Joseph Conrad: Nostromo

PART THIRD: THE LIGHTHOUSE
10. CHAPTER TEN (continued)

He spent the night open-eyed, and when the day broke he ate
something with the same indifference. The brilliant "Son
Decoud," the spoiled darling of the family, the lover of Antonia
and journalist of Sulaco, was not fit to grapple with himself
single-handed. Solitude from mere outward condition of existence
becomes very swiftly a state of soul in which the affectations of
irony and scepticism have no place. It takes possession of the
mind, and drives forth the thought into the exile of utter
unbelief. After three days of waiting for the sight of some human
face, Decoud caught himself entertaining a doubt of his own
individuality. It had merged into the world of cloud and water,
of natural forces and forms of nature. In our activity alone do
we find the sustaining illusion of an independent existence as
against the whole scheme of things of which we form a helpless
part. Decoud lost all belief in the reality of his action past
and to come. On the fifth day an immense melancholy descended
upon him palpably.
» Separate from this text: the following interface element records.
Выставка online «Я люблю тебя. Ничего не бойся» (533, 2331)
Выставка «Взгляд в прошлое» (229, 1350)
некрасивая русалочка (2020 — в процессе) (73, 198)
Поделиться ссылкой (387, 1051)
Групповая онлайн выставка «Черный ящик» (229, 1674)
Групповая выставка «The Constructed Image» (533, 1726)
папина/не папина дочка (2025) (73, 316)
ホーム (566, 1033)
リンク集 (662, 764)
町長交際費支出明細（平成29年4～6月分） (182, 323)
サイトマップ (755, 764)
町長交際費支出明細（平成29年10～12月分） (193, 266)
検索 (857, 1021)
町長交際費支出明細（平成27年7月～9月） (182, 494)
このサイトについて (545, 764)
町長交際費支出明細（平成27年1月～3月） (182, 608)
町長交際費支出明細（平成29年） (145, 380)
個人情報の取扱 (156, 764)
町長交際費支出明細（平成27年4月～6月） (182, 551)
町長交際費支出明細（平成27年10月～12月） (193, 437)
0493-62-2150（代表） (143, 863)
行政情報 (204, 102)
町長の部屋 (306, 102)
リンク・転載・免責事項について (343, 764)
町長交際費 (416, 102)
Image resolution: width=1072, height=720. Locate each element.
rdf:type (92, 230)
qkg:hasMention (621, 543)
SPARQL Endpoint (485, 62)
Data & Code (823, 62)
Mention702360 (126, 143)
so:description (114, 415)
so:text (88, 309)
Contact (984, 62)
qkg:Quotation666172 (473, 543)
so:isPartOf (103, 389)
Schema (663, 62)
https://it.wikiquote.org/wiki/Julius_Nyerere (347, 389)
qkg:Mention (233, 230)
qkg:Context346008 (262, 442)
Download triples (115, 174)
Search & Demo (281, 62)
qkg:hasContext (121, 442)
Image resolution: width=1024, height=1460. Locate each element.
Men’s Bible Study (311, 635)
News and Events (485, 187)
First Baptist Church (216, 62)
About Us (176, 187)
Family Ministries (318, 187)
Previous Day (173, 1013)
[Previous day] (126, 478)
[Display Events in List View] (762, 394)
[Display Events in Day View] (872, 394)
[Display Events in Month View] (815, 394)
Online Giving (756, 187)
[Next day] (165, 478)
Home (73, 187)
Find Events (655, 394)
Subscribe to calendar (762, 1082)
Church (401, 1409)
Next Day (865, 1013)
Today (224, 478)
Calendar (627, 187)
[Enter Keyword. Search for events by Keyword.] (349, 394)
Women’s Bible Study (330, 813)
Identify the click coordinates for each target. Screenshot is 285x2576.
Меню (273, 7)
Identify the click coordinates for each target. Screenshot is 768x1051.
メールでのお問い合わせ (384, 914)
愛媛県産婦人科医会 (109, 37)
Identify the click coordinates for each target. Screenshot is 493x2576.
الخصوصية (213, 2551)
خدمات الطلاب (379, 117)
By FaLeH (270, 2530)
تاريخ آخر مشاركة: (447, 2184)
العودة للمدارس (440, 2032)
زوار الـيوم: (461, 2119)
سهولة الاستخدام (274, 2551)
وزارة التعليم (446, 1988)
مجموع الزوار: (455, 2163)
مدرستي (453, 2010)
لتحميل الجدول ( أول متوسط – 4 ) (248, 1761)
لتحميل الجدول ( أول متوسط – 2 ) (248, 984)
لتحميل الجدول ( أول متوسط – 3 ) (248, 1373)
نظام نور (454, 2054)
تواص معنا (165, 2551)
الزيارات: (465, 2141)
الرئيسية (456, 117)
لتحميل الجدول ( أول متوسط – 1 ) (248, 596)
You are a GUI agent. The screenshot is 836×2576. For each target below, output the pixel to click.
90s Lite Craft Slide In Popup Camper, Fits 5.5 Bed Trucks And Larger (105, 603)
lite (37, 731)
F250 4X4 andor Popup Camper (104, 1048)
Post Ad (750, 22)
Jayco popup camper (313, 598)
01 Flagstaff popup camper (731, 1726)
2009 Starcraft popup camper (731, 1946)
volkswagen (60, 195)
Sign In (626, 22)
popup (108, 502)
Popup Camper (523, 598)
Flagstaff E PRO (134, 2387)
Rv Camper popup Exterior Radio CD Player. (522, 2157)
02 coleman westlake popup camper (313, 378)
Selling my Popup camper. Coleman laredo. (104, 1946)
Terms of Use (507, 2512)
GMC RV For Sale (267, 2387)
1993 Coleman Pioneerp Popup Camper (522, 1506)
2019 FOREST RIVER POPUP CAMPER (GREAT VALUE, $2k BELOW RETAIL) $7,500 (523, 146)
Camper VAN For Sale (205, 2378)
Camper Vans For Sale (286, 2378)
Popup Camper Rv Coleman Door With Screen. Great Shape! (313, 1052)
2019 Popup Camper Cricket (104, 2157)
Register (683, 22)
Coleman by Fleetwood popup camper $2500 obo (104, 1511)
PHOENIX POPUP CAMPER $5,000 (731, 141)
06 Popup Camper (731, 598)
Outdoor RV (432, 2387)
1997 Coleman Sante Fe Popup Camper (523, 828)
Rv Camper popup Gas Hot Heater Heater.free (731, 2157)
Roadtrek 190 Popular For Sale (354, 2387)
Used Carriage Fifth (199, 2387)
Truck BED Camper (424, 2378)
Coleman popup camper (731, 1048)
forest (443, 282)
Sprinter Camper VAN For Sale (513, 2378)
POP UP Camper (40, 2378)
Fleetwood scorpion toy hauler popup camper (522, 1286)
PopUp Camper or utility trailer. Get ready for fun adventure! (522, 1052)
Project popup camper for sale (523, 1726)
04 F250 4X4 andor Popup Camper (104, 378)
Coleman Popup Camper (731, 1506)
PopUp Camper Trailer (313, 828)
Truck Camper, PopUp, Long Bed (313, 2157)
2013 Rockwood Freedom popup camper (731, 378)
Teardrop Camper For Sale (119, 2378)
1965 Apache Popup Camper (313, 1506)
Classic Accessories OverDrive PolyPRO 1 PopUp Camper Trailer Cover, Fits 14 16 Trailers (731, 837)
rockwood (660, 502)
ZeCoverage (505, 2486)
He resolved not to give himself up to these
people in Sulaco, who had beset him, unreal and terrible, like
jibbering and obscene spectres. He saw himself struggling feebly
in their midst, and Antonia, gigantic and lovely like an
allegorical statue, looking on with scornful eyes at his
weakness.

Not a living being, not a speck of distant sail, appeared within
the range of his vision; and, as if to escape from this solitude,
he absorbed himself in his melancholy. The vague consciousness of
a misdirected life given up to impulses whose memory left a
bitter taste in his mouth was the first moral sentiment of his
manhood. But at the same time he felt no remorse. What should he
regret? He had recognized no other virtue than intelligence, and
had erected passions into duties. Both his intelligence and his
passion were swallowed up easily in this great unbroken solitude
of waiting without faith. Sleeplessness had robbed his will of
all energy, for he had not slept seven hours in the seven days.
His sadness was the sadness of a sceptical mind. He beheld the
universe as a succession of incomprehensible images. Nostromo was
dead. Everything had failed ignominiously. He no longer dared to
think of Antonia. She had not survived. But if she survived he
could not face her. And all exertion seemed senseless.